** Opening Recorded information block **

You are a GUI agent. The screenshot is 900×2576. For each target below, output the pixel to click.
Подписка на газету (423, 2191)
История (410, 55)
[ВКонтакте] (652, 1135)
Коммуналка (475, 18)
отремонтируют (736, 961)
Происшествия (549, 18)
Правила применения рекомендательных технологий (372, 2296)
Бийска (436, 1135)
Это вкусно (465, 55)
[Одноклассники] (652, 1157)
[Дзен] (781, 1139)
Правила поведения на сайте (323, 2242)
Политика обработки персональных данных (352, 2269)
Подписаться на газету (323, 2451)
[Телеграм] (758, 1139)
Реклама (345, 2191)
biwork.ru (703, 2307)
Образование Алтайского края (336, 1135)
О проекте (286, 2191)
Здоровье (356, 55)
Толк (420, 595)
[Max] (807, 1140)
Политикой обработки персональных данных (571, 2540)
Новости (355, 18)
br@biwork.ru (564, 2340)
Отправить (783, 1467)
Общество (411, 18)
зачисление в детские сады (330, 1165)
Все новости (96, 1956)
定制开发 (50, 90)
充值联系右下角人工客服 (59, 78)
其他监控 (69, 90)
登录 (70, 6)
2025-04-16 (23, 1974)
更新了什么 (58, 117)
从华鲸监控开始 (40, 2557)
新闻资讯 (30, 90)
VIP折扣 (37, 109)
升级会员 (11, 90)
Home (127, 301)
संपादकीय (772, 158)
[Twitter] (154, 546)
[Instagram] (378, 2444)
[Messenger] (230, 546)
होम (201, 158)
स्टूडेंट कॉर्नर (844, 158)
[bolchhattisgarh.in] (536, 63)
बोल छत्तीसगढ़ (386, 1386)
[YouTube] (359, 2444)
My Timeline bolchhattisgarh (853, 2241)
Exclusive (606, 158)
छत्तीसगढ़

** Closing Recorded information block **

### The problem
Give back exactly the lines that run from the line with "充值联系右下角人工客服 (59, 78)" through the close of the material, counting both ends, and nothing more.

### Written answer
充值联系右下角人工客服 (59, 78)
其他监控 (69, 90)
登录 (70, 6)
2025-04-16 (23, 1974)
更新了什么 (58, 117)
从华鲸监控开始 (40, 2557)
新闻资讯 (30, 90)
VIP折扣 (37, 109)
升级会员 (11, 90)
Home (127, 301)
संपादकीय (772, 158)
[Twitter] (154, 546)
[Instagram] (378, 2444)
[Messenger] (230, 546)
होम (201, 158)
स्टूडेंट कॉर्नर (844, 158)
[bolchhattisgarh.in] (536, 63)
बोल छत्तीसगढ़ (386, 1386)
[YouTube] (359, 2444)
My Timeline bolchhattisgarh (853, 2241)
Exclusive (606, 158)
छत्तीसगढ़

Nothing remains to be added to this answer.